*What is expected*. Render the rows below as a JSON list of strings, one string per line, leaving out blank lines.

*Data on locating visible targets*.
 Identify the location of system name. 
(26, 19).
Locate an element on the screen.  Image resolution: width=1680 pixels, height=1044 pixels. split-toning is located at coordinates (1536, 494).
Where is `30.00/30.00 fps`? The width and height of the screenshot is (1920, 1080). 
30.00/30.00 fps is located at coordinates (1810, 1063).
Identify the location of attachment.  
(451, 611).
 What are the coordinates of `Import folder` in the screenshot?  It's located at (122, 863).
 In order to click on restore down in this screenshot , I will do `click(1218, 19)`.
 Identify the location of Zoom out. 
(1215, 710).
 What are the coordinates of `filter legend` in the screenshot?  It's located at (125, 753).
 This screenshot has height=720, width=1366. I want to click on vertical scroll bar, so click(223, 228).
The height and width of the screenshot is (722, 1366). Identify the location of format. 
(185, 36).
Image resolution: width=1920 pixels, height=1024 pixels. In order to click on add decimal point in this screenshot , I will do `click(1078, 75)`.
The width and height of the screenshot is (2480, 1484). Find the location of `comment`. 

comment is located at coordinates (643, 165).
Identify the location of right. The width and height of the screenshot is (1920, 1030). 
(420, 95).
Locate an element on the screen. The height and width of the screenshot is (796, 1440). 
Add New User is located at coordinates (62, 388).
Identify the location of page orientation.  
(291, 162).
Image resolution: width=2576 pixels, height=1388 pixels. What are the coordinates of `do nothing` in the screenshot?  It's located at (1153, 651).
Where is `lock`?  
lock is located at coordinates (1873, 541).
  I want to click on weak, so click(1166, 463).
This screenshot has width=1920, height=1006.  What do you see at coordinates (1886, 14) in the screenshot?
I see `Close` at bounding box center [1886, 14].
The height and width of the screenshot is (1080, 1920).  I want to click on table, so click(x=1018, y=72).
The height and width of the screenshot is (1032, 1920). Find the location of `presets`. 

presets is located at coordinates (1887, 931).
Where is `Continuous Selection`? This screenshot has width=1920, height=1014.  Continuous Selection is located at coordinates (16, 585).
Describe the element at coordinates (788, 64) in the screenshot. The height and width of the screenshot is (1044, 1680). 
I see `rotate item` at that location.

*Task result*.
[
  " Identify the location of system name. ",
  "(26, 19).",
  "Locate an element on the screen.  Image resolution: width=1680 pixels, height=1044 pixels. split-toning is located at coordinates (1536, 494).",
  "Where is `30.00/30.00 fps`? The width and height of the screenshot is (1920, 1080). ",
  "30.00/30.00 fps is located at coordinates (1810, 1063).",
  "Identify the location of attachment.  ",
  "(451, 611).",
  " What are the coordinates of `Import folder` in the screenshot?  It's located at (122, 863).",
  " In order to click on restore down in this screenshot , I will do `click(1218, 19)`.",
  " Identify the location of Zoom out. ",
  "(1215, 710).",
  " What are the coordinates of `filter legend` in the screenshot?  It's located at (125, 753).",
  " This screenshot has height=720, width=1366. I want to click on vertical scroll bar, so click(223, 228).",
  "The height and width of the screenshot is (722, 1366). Identify the location of format. ",
  "(185, 36).",
  "Image resolution: width=1920 pixels, height=1024 pixels. In order to click on add decimal point in this screenshot , I will do `click(1078, 75)`.",
  "The width and height of the screenshot is (2480, 1484). Find the location of `comment`. ",
  "comment is located at coordinates (643, 165).",
  "Identify the location of right. The width and height of the screenshot is (1920, 1030). ",
  "(420, 95).",
  "Locate an element on the screen. The height and width of the screenshot is (796, 1440). ",
  "Add New User is located at coordinates (62, 388).",
  "Identify the location of page orientation.  ",
  "(291, 162).",
  "Image resolution: width=2576 pixels, height=1388 pixels. What are the coordinates of `do nothing` in the screenshot?  It's located at (1153, 651).",
  "Where is `lock`?  ",
  "lock is located at coordinates (1873, 541).",
  "  I want to click on weak, so click(1166, 463).",
  "This screenshot has width=1920, height=1006.  What do you see at coordinates (1886, 14) in the screenshot?",
  "I see `Close` at bounding box center [1886, 14].",
  "The height and width of the screenshot is (1080, 1920).  I want to click on table, so click(x=1018, y=72).",
  "The height and width of the screenshot is (1032, 1920). Find the location of `presets`. ",
  "presets is located at coordinates (1887, 931).",
  "Where is `Continuous Selection`? This screenshot has width=1920, height=1014.  Continuous Selection is located at coordinates (16, 585).",
  "Describe the element at coordinates (788, 64) in the screenshot. The height and width of the screenshot is (1044, 1680). ",
  "I see `rotate item` at that location."
]